Notgrass American History, Geography, and Literature

The following is a review of the Notgrass Company's American History, Geography, and Literature curriculum completed as a member of the TOS Schoolhouse Review Crew.

     We first heard of the Notgrass Company last fall when their world history series was woven into my daughter's ninth grade curriculum. The books are such an easy and interesting way to read about history, so I was delighted with the opportunity to review their American History, Geography, and Literature curriculum. Though designed for 5th through 8th graders, the America the Beautiful curriculum package that we received included resources that all three of my children enjoyed using. 

Notgrass review

     We received the complete America the Beautiful curriculum package (currently available for $99.95.) These books were included:

  • America the Beautiful Part 1
  • America the Beautiful Part 2
  • We the People
  • Maps of America the Beautiful 
  • Timeline of America the Beautiful 
  • America the Beautiful Answer Key

     In addition to the above set, we also received:

     The main text is included in two large hardback books which each have 75 lessons. The first covers the beginnings of our country from natives long before Columbus's discovery, from 1000 through 1877. The second half of our nation's history is shared in the next book: America From the late 1800s to the present. Charlene Notgrass, the author, and her husband homeschooled their own children for twenty years. The Notgrass family shared "our faith in Christ guides what we write." That is evident throughout the colorful pages of these beautiful books. 

     When we first received these books, I started by reading them. Our country's history was written as an enjoyable, engaging story, and then actual first person stories from each period were woven in with the We the People book. We read of the Native Americans and the types of boats used by different tribes, and then noticed a dugout at a restaurant we visited with my parents. I love discussions about history with several generations. My parents' input includes things they lived through or heard about from their grandparents. I shared these books with them as my dad shared with us about fishing with his Grandpa.

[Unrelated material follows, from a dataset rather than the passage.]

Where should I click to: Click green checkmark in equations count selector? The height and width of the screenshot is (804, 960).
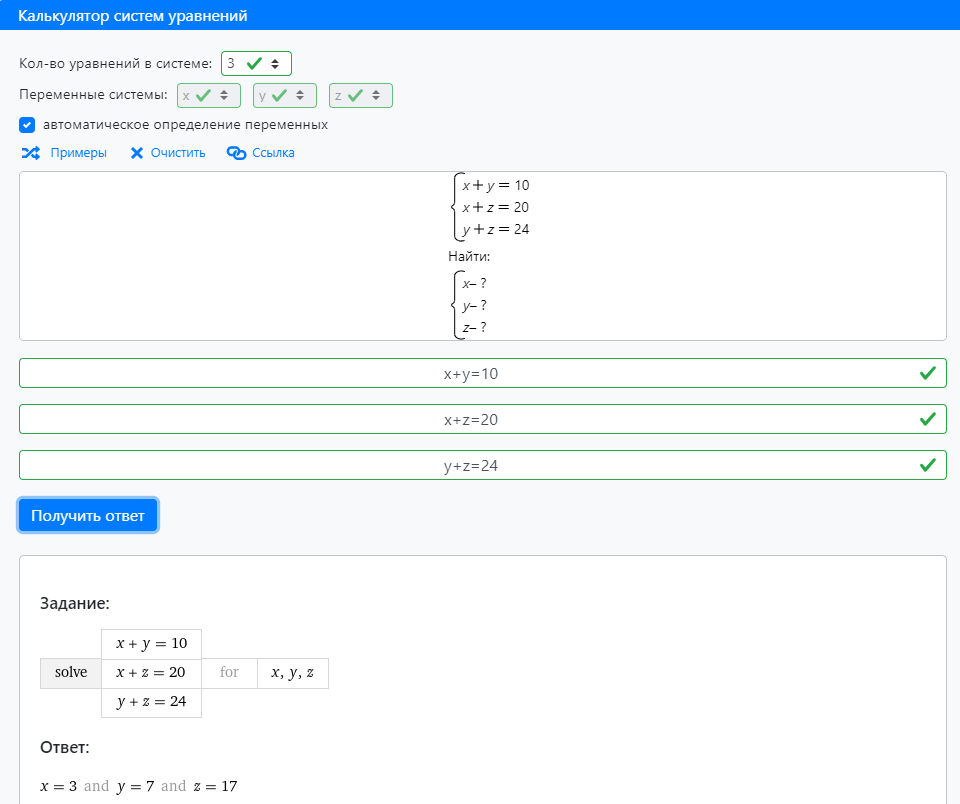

Timeline of America the Beautiful
     The Natchez Indian mounds are told about more than just from the perspective of theories we read when we visited there. That our world was created by God and is under His providence is evident in everything shared. For me, it was a refreshing perspective to read history that lines up with our beliefs. The timeline book pictured above was one of the activities that my kids completed together. I love how clear a timeline helps to sort events out in an orderly fashion. For this book, some time periods (like the one above) just have pictures. Other times have facts already typed into it. And other spaces are left blank for the students to complete as they learn about specific events.

     My 8th grader used the America the Beautiful Lesson Review book to further record the facts that we read about. Though the America the Beautiful Student Workbook is designed for 5th and 6th graders, my 4th grade son enjoyed the activities with occasional assistance.

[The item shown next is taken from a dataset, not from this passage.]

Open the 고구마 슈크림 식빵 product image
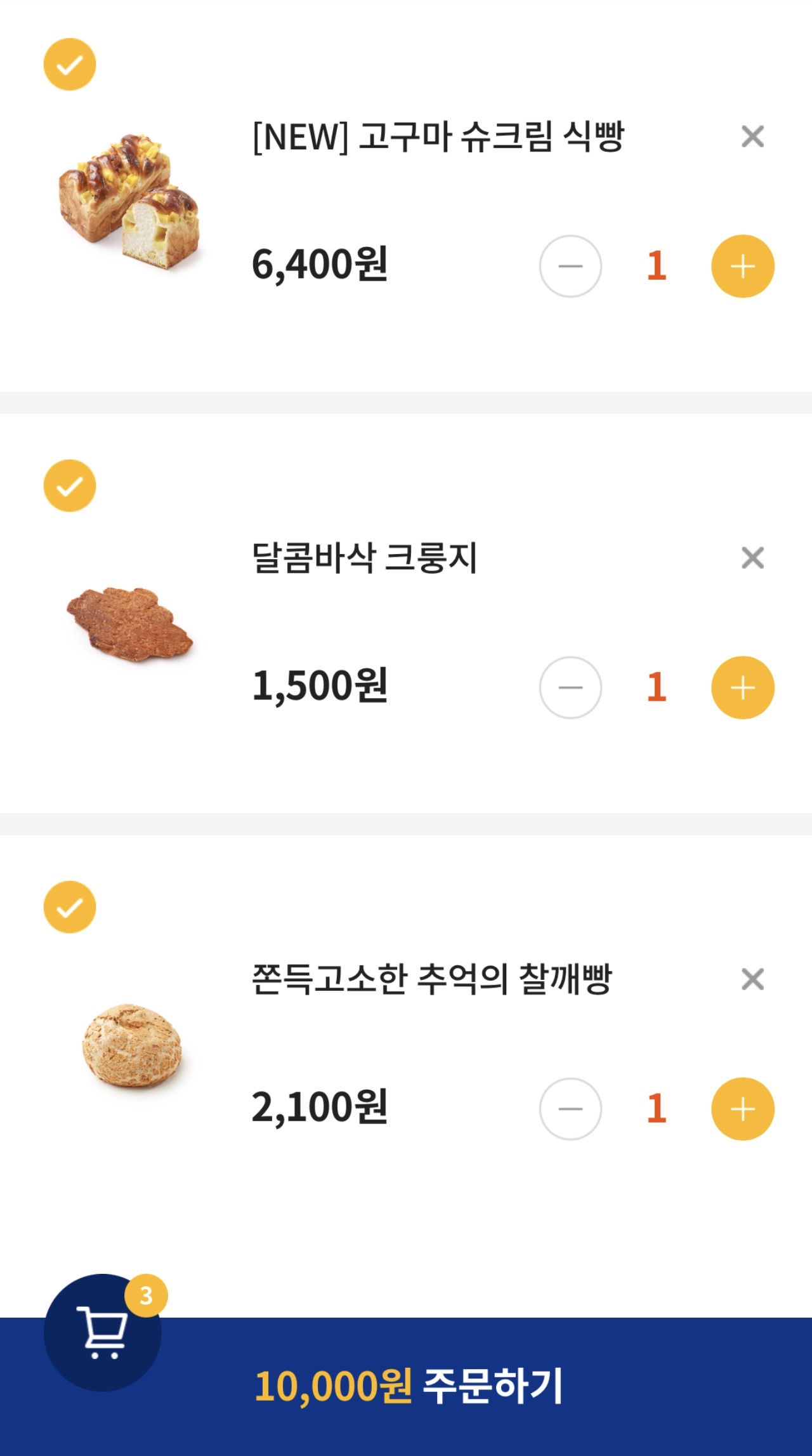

     Our travel memories from places we have visited helped to bring the stories even more to life. As we read about St. Augustine and Castillo San Marcus, we were able to look back at pictures from travels compare how we saw it to the historic information shared in the texts. Our American National Park system was described from how it started to the presidents that were in office as different ones were designated. We love  joining the junior ranger programs as we visit different parks, and the information shared here built on those experiences.

     For this review, I didn't work through the set in order as recommended. I wanted to cover more of it in depth to be able to share with you. We first read from the beginning. The Indian Boy stories shared in We the People captured our interest and gave us a first person perspective that isn't often shared of that life. We planned to move from there to the depression era, which is covered in several units closer to the end of the second book. Instead, as we flipped through the pages more and more captured our interest. Then we moved on to the time period that my 93 year old Powpow remembers from when he was much younger. We snuggled together on the couch and read Blue Willow, a fiction book recommended as additional related reading. The picture below is one I snapped later one afternoon long after we stopped our history lesson. My nine year old son was reading more from the textbook on his own, unprompted, just because he wanted to. He even found and read a chapter about Laura and Almanzo Wilder. 

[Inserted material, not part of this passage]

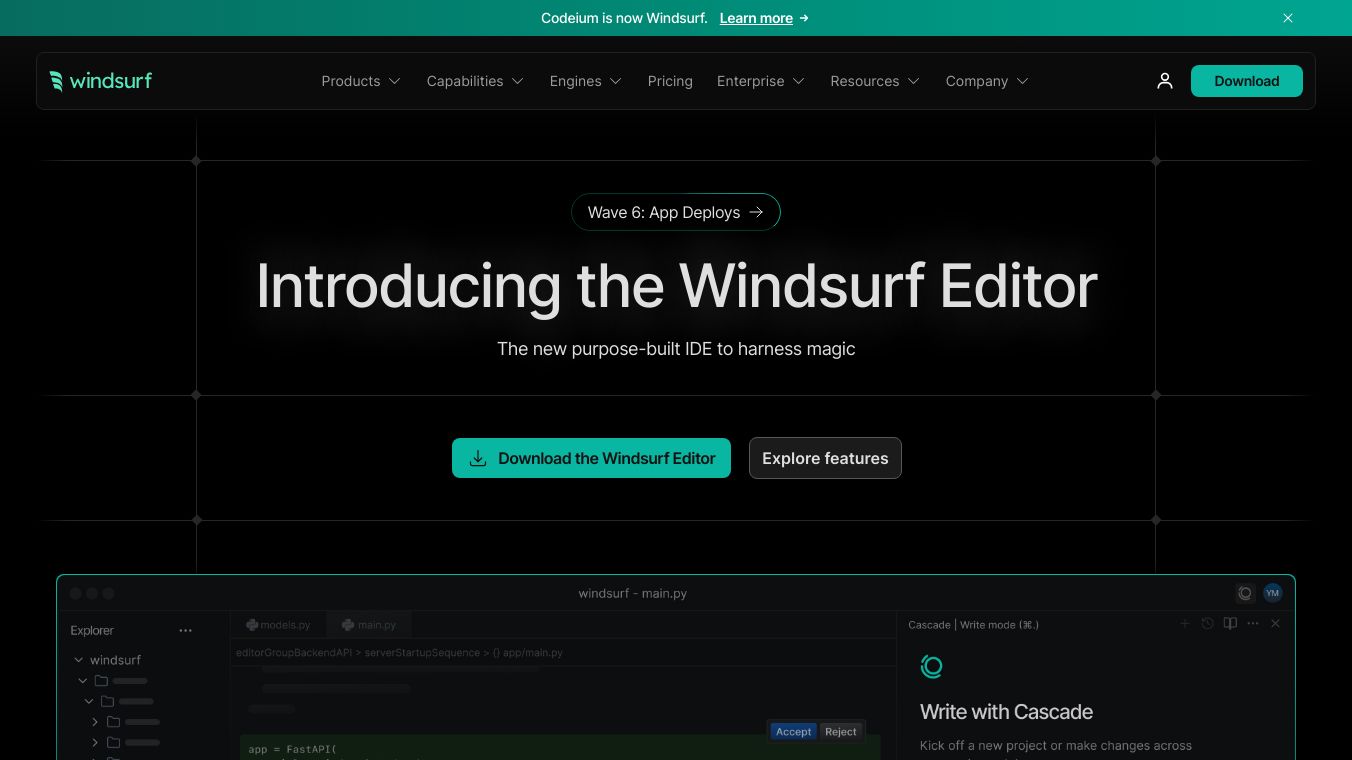The height and width of the screenshot is (760, 1352).
Task: Open the Resources dropdown menu
Action: point(874,81)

     In my opinion, these books would make a lovely addition to any American family's library, even those who don't homeschool. 

     See what other crew members shared in their reviews here. Some reviewers also tried their Draw To Learn program. They also have Bible, Civics, Economics, Civics, and English Curriculum.


Disclaimer: I received a free copy of this product through the Schoolhouse Review Crew in exchange for my honest review. I was not required to write a positive review nor was I compensated in any other way. All opinions I have expressed are my own or those of my family. I am disclosing this in accordance with FTC regulations.


  1. These look like wonderful books! I will have to check them out.

    1. It is a wonderful set. If you are planning to study American history, I recommend them.